Kim Deok Ryun, Ali Mohammad, Thiem Vu Dinh, Wierzba Thomas F
International Vaccine Institute, SNU Research Park, Nakseongdae-dong, Gwanak-gu, Seoul, Korea.
International Vaccine Institute, SNU Research Park, Nakseongdae-dong, Gwanak-gu, Seoul, Korea ; Johns Hopkins Bloomberg School of Public Health, Baltimore, Maryland, United States of America.
PLoS One. 2014 Feb 26;9(2):e89780. doi: 10.1371/journal.pone.0089780. eCollection 2014.

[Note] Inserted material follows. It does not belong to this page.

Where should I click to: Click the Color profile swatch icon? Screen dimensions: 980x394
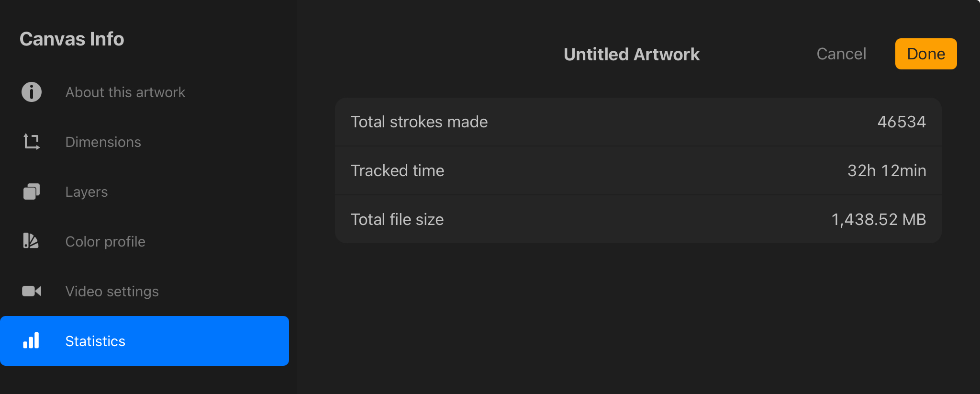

Hierarchical spatial models enable the geographic and ecological analysis of health data thereby providing useful information for designing effective health interventions. In this study, we used a Bayesian hierarchical spatial model to evaluate mortality data in Vietnam. The model enabled identification of socio-ecological risk factors and generation of risk maps to better understand the causes and geographic implications of prime-age (15 to less than 45 years) adult death.

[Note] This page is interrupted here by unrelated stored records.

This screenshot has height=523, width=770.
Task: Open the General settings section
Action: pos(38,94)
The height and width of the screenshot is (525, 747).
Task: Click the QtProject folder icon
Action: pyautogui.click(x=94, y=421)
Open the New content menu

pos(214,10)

The study was conducted in two sites: Nha Trang and Hue in Vietnam. The study areas were split into 500×500 meter cells to define neighborhoods. We first extracted socio-demographic data from population databases of the two sites, and then aggregated the data by neighborhood. We used spatial hierarchical model that borrows strength from neighbors for evaluating risk factors and for creating spatially smoothed risk map after adjusting for neighborhood level covariates. The Markov chain Monte Carlo procedure was used to estimate the parameters. Male mortality was more than twice the female mortality. The rates also varied by age and sex. The most frequent cause of mortality was traffic accidents and drowning for men and traffic accidents and suicide for women. Lower education of household heads in the neighborhood was an important risk factor for increased mortality. The mortality was highly variable in space and the socio-ecological risk factors are sensitive to study site and sex.

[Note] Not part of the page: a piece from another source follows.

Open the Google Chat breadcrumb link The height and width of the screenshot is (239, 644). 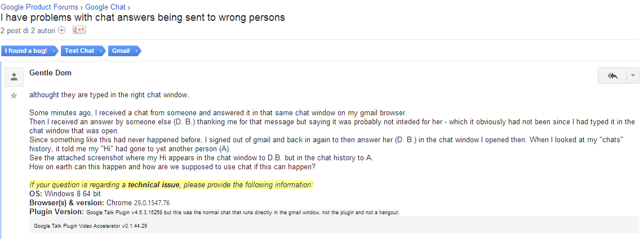105,7
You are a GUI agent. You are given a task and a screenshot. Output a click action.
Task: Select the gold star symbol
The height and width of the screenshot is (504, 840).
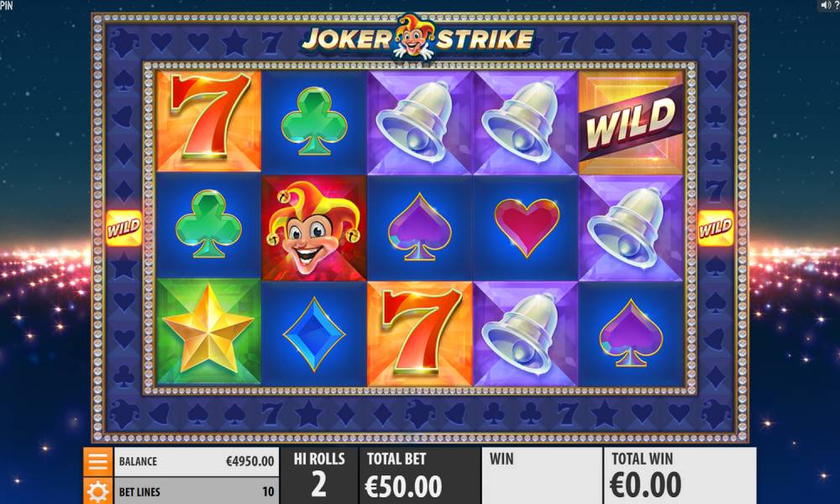click(x=208, y=332)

Our study suggests that lower education of the household head is an important predictor for prime age adult mortality. Variability in socio-ecological risk factors and in risk areas by sex make it challenging to design appropriate intervention strategies aimed at decreasing prime-age adult deaths in Vietnam.
分层空间模型能够对健康数据进行地理和生态分析,从而为设计有效的健康干预措施提供有用信息。在本研究中,我们使用贝叶斯分层空间模型来评估越南的死亡率数据。该模型能够识别社会生态风险因素并生成风险地图,以更好地理解青壮年(15至45岁以下)成人死亡的原因及地理影响。
该研究在越南的两个地点进行:芽庄和顺化。研究区域被划分为500×500米的单元格以定义社区。我们首先从两个地点的人口数据库中提取社会人口数据,然后按社区汇总数据。我们使用从邻居处借取强度的空间分层模型来评估风险因素,并在调整社区层面协变量后创建空间平滑的风险地图。采用马尔可夫链蒙特卡罗程序来估计参数。男性死亡率是女性死亡率的两倍多。死亡率也因年龄和性别而异。男性最常见的死亡原因是交通事故和溺水,女性是交通事故和自杀。社区中户主教育程度较低是死亡率增加的一个重要风险因素。死亡率在空间上高度可变,且社会生态风险因素对研究地点和性别敏感。
我们的研究表明,户主教育程度较低是青壮年成人死亡率的一个重要预测因素。社会生态风险因素和风险区域因性别而异,这使得设计旨在降低越南青壮年成人死亡的适当干预策略具有挑战性。